### Problem statement
Turn every line of the listing below into a JSON list of strings, one string per line, leaving out blank lines.
## Begin
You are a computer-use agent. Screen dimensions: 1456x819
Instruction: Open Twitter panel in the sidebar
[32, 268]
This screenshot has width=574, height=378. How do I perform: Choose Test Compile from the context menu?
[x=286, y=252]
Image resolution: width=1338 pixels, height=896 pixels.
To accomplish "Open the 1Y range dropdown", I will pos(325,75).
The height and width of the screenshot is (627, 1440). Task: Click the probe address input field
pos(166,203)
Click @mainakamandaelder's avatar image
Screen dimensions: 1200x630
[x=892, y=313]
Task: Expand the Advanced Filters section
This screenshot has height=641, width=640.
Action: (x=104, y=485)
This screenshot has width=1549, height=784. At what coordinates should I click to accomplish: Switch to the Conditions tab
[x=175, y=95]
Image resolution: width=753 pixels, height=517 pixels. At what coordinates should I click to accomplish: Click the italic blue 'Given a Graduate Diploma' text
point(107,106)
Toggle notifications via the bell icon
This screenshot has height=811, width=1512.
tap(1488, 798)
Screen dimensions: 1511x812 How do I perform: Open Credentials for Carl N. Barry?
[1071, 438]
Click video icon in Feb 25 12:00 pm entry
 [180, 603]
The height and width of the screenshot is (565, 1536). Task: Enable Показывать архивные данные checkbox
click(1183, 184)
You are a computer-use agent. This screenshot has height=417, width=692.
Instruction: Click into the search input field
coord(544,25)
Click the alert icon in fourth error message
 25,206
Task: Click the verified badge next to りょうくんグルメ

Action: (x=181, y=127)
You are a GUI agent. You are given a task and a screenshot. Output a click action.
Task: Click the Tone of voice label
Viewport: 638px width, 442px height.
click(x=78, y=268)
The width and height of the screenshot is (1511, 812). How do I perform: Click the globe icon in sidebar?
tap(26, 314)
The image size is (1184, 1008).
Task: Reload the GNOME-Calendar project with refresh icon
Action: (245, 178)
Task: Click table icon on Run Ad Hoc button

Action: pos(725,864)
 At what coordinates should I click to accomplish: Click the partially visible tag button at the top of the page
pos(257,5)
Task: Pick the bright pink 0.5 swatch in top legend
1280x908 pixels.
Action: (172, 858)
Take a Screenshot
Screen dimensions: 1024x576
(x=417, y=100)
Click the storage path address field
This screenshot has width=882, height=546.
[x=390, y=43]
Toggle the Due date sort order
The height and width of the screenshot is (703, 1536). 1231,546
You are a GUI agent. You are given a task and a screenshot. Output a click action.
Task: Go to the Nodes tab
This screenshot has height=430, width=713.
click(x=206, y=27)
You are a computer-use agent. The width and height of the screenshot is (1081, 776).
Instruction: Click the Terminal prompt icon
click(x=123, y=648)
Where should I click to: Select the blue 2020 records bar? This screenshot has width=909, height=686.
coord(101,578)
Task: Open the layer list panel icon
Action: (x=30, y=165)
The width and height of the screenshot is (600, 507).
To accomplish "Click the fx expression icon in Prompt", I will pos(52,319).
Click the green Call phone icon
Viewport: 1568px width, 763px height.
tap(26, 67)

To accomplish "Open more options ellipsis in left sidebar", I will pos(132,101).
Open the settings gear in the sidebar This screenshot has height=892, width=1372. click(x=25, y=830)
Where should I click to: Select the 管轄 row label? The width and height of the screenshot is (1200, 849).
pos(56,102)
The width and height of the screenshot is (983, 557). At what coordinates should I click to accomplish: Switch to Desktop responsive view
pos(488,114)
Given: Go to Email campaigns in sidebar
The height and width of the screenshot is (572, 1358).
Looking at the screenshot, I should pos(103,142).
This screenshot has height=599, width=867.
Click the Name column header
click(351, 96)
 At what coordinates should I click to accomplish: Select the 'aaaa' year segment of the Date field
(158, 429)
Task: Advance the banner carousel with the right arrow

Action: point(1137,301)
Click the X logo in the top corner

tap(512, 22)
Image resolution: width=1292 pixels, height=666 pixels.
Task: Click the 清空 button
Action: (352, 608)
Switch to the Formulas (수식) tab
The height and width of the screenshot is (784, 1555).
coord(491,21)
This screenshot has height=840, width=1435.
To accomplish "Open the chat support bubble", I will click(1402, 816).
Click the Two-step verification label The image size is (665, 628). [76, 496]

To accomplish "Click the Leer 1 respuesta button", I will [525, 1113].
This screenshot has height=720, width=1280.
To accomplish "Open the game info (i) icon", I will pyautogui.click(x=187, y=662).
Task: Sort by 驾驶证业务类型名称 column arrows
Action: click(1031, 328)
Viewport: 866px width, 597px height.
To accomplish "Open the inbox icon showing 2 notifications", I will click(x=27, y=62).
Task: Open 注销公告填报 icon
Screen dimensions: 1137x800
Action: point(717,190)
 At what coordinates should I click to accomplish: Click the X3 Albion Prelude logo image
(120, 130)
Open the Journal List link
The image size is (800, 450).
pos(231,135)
## End
### Result of the task
[
  "You are a computer-use agent. Screen dimensions: 1456x819",
  "Instruction: Open Twitter panel in the sidebar",
  "[32, 268]",
  "This screenshot has width=574, height=378. How do I perform: Choose Test Compile from the context menu?",
  "[x=286, y=252]",
  "Image resolution: width=1338 pixels, height=896 pixels.",
  "To accomplish \"Open the 1Y range dropdown\", I will pos(325,75).",
  "The height and width of the screenshot is (627, 1440). Task: Click the probe address input field",
  "pos(166,203)",
  "Click @mainakamandaelder's avatar image",
  "Screen dimensions: 1200x630",
  "[x=892, y=313]",
  "Task: Expand the Advanced Filters section",
  "This screenshot has height=641, width=640.",
  "Action: (x=104, y=485)",
  "This screenshot has width=1549, height=784. At what coordinates should I click to accomplish: Switch to the Conditions tab",
  "[x=175, y=95]",
  "Image resolution: width=753 pixels, height=517 pixels. At what coordinates should I click to accomplish: Click the italic blue 'Given a Graduate Diploma' text",
  "point(107,106)",
  "Toggle notifications via the bell icon",
  "This screenshot has height=811, width=1512.",
  "tap(1488, 798)",
  "Screen dimensions: 1511x812 How do I perform: Open Credentials for Carl N. Barry?",
  "[1071, 438]",
  "Click video icon in Feb 25 12:00 pm entry",
  " [180, 603]",
  "The height and width of the screenshot is (565, 1536). Task: Enable Показывать архивные данные checkbox",
  "click(1183, 184)",
  "You are a computer-use agent. This screenshot has height=417, width=692.",
  "Instruction: Click into the search input field",
  "coord(544,25)",
  "Click the alert icon in fourth error message",
  " 25,206",
  "Task: Click the verified badge next to りょうくんグルメ",
  "Action: (x=181, y=127)",
  "You are a GUI agent. You are given a task and a screenshot. Output a click action.",
  "Task: Click the Tone of voice label",
  "Viewport: 638px width, 442px height.",
  "click(x=78, y=268)",
  "The width and height of the screenshot is (1511, 812). How do I perform: Click the globe icon in sidebar?",
  "tap(26, 314)",
  "The image size is (1184, 1008).",
  "Task: Reload the GNOME-Calendar project with refresh icon",
  "Action: (245, 178)",
  "Task: Click table icon on Run Ad Hoc button",
  "Action: pos(725,864)",
  " At what coordinates should I click to accomplish: Click the partially visible tag button at the top of the page",
  "pos(257,5)",
  "Task: Pick the bright pink 0.5 swatch in top legend",
  "1280x908 pixels.",
  "Action: (172, 858)",
  "Take a Screenshot",
  "Screen dimensions: 1024x576",
  "(x=417, y=100)",
  "Click the storage path address field",
  "This screenshot has width=882, height=546.",
  "[x=390, y=43]",
  "Toggle the Due date sort order",
  "The height and width of the screenshot is (703, 1536). 1231,546",
  "You are a GUI agent. You are given a task and a screenshot. Output a click action.",
  "Task: Go to the Nodes tab",
  "This screenshot has height=430, width=713.",
  "click(x=206, y=27)",
  "You are a computer-use agent. The width and height of the screenshot is (1081, 776).",
  "Instruction: Click the Terminal prompt icon",
  "click(x=123, y=648)",
  "Where should I click to: Select the blue 2020 records bar? This screenshot has width=909, height=686.",
  "coord(101,578)",
  "Task: Open the layer list panel icon",
  "Action: (x=30, y=165)",
  "The width and height of the screenshot is (600, 507).",
  "To accomplish \"Click the fx expression icon in Prompt\", I will pos(52,319).",
  "Click the green Call phone icon",
  "Viewport: 1568px width, 763px height.",
  "tap(26, 67)",
  "To accomplish \"Open more options ellipsis in left sidebar\", I will pos(132,101).",
  "Open the settings gear in the sidebar This screenshot has height=892, width=1372. click(x=25, y=830)",
  "Where should I click to: Select the 管轄 row label? The width and height of the screenshot is (1200, 849).",
  "pos(56,102)",
  "The width and height of the screenshot is (983, 557). At what coordinates should I click to accomplish: Switch to Desktop responsive view",
  "pos(488,114)",
  "Given: Go to Email campaigns in sidebar",
  "The height and width of the screenshot is (572, 1358).",
  "Looking at the screenshot, I should pos(103,142).",
  "This screenshot has height=599, width=867.",
  "Click the Name column header",
  "click(351, 96)",
  " At what coordinates should I click to accomplish: Select the 'aaaa' year segment of the Date field",
  "(158, 429)",
  "Task: Advance the banner carousel with the right arrow",
  "Action: point(1137,301)",
  "Click the X logo in the top corner",
  "tap(512, 22)",
  "Image resolution: width=1292 pixels, height=666 pixels.",
  "Task: Click the 清空 button",
  "Action: (352, 608)",
  "Switch to the Formulas (수식) tab",
  "The height and width of the screenshot is (784, 1555).",
  "coord(491,21)",
  "This screenshot has height=840, width=1435.",
  "To accomplish \"Open the chat support bubble\", I will click(1402, 816).",
  "Click the Two-step verification label The image size is (665, 628). [76, 496]",
  "To accomplish \"Click the Leer 1 respuesta button\", I will [525, 1113].",
  "This screenshot has height=720, width=1280.",
  "To accomplish \"Open the game info (i) icon\", I will pyautogui.click(x=187, y=662).",
  "Task: Sort by 驾驶证业务类型名称 column arrows",
  "Action: click(1031, 328)",
  "Viewport: 866px width, 597px height.",
  "To accomplish \"Open the inbox icon showing 2 notifications\", I will click(x=27, y=62).",
  "Task: Open 注销公告填报 icon",
  "Screen dimensions: 1137x800",
  "Action: point(717,190)",
  " At what coordinates should I click to accomplish: Click the X3 Albion Prelude logo image",
  "(120, 130)",
  "Open the Journal List link",
  "The image size is (800, 450).",
  "pos(231,135)"
]